En paralelo, la serie Galaxy Note introdujo un enfoque centrado en la productividad móvil. A través del uso del S Pen y pantallas de gran formato, estos dispositivos ampliaron el rol del smartphone hacia la escritura, la edición y la creación de contenido, funciones que posteriormente se integraron en otros equipos de la marca.
Un nuevo punto de inflexión llegó a partir de 2019 con los dispositivos plegables Galaxy Z. Con Galaxy Fold y Galaxy Z Flip, Samsung impulsó nuevos formatos que combinaron portabilidad con pantallas de mayor tamaño, abriendo una categoría que hoy forma parte estable del ecosistema móvil.
A esta evolución se sumaron los wearables Galaxy, como Galaxy Watch y Galaxy Buds, que reforzaron la lógica de dispositivos conectados, incorporando funciones asociadas a bienestar, comunicación y consumo de contenido.
En los últimos años, el foco se ha ampliado hacia una experiencia más inteligente e integrada, donde los dispositivos dialogan entre sí y permiten compartir contenido, continuar tareas y centralizar flujos de trabajo de manera fluida.
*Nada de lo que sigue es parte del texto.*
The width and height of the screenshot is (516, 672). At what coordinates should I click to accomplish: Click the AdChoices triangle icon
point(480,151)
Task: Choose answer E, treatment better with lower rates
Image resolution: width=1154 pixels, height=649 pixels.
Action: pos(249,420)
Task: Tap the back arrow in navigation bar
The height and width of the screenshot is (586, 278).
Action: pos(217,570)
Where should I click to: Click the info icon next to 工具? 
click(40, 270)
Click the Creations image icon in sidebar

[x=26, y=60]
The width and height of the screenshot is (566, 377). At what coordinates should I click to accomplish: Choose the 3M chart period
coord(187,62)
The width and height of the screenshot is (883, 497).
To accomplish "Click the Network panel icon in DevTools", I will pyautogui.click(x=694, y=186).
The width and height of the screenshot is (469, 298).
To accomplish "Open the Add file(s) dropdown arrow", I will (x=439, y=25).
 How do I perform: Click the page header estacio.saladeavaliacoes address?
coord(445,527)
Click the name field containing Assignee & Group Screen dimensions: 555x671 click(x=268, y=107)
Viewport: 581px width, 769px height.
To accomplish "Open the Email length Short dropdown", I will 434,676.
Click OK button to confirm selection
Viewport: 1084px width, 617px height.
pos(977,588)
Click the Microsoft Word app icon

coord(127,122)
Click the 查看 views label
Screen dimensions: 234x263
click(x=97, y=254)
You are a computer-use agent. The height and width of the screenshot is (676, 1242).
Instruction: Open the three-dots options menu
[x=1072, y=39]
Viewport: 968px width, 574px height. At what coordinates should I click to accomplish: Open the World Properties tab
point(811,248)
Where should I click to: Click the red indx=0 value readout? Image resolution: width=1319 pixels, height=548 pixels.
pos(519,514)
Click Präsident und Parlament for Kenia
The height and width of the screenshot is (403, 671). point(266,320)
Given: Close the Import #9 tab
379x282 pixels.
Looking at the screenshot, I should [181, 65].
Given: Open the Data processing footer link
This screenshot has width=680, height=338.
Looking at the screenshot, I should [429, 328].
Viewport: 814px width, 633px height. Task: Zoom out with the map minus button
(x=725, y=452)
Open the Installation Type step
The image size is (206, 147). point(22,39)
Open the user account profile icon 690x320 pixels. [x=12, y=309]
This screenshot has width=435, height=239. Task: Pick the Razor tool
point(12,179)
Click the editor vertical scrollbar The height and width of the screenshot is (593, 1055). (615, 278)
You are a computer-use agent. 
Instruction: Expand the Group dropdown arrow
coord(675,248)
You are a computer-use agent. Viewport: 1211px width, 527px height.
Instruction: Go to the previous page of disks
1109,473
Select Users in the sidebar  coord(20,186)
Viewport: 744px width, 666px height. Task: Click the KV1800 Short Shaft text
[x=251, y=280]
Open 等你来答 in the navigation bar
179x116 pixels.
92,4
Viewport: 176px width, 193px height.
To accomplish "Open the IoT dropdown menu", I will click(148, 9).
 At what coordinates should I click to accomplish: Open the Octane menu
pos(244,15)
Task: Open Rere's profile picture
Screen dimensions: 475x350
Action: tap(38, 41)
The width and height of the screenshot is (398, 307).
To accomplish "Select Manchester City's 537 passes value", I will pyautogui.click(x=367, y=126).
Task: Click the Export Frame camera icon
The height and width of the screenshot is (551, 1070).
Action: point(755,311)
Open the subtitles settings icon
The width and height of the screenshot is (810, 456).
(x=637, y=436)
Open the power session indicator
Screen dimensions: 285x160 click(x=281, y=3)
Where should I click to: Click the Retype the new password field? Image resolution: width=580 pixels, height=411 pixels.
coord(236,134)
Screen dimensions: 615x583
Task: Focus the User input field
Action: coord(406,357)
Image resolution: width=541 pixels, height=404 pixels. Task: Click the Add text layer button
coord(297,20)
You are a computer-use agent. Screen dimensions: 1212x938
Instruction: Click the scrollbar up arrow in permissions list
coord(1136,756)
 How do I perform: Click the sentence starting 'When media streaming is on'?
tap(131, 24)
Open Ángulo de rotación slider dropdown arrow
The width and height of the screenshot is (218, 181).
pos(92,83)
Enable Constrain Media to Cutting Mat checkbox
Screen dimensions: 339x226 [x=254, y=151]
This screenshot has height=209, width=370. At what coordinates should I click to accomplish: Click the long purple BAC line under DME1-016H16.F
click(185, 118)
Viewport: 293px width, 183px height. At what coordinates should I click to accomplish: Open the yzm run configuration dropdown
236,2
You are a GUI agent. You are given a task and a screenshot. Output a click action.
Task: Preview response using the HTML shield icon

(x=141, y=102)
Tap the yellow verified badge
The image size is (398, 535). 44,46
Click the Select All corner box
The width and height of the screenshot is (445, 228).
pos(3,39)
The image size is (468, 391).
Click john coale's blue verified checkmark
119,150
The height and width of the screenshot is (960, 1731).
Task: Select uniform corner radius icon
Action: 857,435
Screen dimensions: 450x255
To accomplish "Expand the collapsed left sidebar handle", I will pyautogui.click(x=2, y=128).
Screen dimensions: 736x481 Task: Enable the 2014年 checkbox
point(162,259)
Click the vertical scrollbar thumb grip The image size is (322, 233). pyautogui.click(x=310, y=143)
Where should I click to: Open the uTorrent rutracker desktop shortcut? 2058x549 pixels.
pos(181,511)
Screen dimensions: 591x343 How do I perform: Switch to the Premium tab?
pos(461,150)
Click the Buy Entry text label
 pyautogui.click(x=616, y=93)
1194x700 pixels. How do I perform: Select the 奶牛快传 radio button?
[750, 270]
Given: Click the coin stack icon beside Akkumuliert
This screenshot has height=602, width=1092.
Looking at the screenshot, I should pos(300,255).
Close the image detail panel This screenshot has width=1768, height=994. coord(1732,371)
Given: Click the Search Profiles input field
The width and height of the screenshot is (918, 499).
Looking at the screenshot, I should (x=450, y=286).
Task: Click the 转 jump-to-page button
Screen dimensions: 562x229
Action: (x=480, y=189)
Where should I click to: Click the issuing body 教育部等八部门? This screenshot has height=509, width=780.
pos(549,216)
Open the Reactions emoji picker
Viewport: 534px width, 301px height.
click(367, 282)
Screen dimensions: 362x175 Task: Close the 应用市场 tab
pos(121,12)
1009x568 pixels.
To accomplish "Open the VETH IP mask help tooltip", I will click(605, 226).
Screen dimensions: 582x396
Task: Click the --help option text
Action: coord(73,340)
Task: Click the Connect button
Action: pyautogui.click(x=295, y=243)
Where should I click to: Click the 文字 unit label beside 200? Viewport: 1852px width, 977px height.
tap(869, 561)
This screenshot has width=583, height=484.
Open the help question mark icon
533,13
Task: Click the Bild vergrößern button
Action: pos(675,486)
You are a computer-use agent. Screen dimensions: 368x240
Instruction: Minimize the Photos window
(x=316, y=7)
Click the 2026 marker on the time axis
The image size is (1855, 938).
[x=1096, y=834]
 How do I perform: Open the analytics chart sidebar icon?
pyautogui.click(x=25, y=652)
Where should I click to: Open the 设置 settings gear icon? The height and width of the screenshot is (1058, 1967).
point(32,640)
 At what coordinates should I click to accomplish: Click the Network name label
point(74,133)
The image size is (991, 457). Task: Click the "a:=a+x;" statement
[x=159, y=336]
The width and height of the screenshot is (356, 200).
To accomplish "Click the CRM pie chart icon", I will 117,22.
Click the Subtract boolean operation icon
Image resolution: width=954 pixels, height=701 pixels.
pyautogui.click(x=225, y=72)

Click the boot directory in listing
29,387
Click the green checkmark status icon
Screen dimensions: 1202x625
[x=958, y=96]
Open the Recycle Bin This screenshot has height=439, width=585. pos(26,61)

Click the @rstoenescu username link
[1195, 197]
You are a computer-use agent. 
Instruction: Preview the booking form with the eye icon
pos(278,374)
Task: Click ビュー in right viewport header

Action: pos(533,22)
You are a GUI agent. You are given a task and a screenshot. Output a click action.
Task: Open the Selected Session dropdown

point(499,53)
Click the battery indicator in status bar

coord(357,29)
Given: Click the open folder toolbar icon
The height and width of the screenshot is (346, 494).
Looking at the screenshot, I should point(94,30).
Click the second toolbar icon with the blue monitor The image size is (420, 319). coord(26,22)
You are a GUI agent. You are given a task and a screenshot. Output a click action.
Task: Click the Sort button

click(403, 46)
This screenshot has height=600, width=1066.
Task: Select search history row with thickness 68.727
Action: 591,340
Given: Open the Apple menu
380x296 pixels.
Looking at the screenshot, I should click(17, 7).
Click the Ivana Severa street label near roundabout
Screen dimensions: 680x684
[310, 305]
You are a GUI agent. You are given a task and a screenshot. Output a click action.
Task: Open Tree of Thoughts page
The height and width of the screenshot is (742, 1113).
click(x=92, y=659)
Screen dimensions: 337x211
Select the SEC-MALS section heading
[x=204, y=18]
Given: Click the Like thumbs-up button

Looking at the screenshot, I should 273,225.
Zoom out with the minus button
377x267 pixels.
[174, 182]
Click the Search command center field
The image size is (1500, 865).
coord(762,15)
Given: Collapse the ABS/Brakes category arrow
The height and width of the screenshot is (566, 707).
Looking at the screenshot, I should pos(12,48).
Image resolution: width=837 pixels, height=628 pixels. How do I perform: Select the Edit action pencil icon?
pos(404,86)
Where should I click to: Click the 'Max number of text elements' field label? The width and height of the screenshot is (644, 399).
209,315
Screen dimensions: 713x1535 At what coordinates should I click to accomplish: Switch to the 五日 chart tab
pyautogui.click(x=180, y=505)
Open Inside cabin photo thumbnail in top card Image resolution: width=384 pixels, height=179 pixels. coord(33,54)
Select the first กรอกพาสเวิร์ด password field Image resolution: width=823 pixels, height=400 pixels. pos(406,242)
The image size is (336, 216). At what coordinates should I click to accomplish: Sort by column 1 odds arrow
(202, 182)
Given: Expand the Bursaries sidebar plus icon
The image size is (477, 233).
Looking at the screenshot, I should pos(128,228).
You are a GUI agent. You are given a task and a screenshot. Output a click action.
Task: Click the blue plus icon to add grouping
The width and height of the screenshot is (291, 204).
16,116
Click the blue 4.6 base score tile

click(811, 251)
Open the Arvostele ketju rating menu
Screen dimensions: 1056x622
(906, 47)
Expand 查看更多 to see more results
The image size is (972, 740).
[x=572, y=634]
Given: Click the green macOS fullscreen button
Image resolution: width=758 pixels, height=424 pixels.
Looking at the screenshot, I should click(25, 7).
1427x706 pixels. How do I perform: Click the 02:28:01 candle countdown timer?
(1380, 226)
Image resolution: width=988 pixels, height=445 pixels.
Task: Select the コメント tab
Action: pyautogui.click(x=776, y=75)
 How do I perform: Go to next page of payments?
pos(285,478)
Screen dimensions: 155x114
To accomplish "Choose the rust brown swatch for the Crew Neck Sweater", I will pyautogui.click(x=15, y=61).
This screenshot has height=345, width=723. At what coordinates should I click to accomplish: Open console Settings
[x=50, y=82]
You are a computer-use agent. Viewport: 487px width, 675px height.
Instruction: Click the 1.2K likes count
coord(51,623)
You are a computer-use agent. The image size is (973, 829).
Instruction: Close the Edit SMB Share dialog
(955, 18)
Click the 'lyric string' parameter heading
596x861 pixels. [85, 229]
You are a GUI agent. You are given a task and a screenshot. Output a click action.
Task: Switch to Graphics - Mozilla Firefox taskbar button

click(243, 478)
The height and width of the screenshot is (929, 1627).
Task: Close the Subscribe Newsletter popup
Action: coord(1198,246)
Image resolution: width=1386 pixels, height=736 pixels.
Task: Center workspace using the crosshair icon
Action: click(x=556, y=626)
En este contexto, la inteligencia artificial ha comenzado a jugar un rol transversal, aplicada de forma práctica y con énfasis en creatividad, eficiencia, privacidad y seguridad.
“La innovación más relevante es la que se integra de manera natural en la vida de las personas. Cada avance es parte de un camino continuo que busca hacer la tecnología más útil, intuitiva y humana”, señala Elías Inostroza, Máster Trainer de Productos Móviles de Samsung Chile.
Vistos en conjunto, estos productos insignia no representan hitos aislados, sino una secuencia coherente de desarrollos que reflejan cómo Samsung ha ido adaptando su portafolio a nuevas formas de comunicación, trabajo y vida digital. Una evolución que continúa proyectándose hacia los próximos capítulos de la industria tecnológica.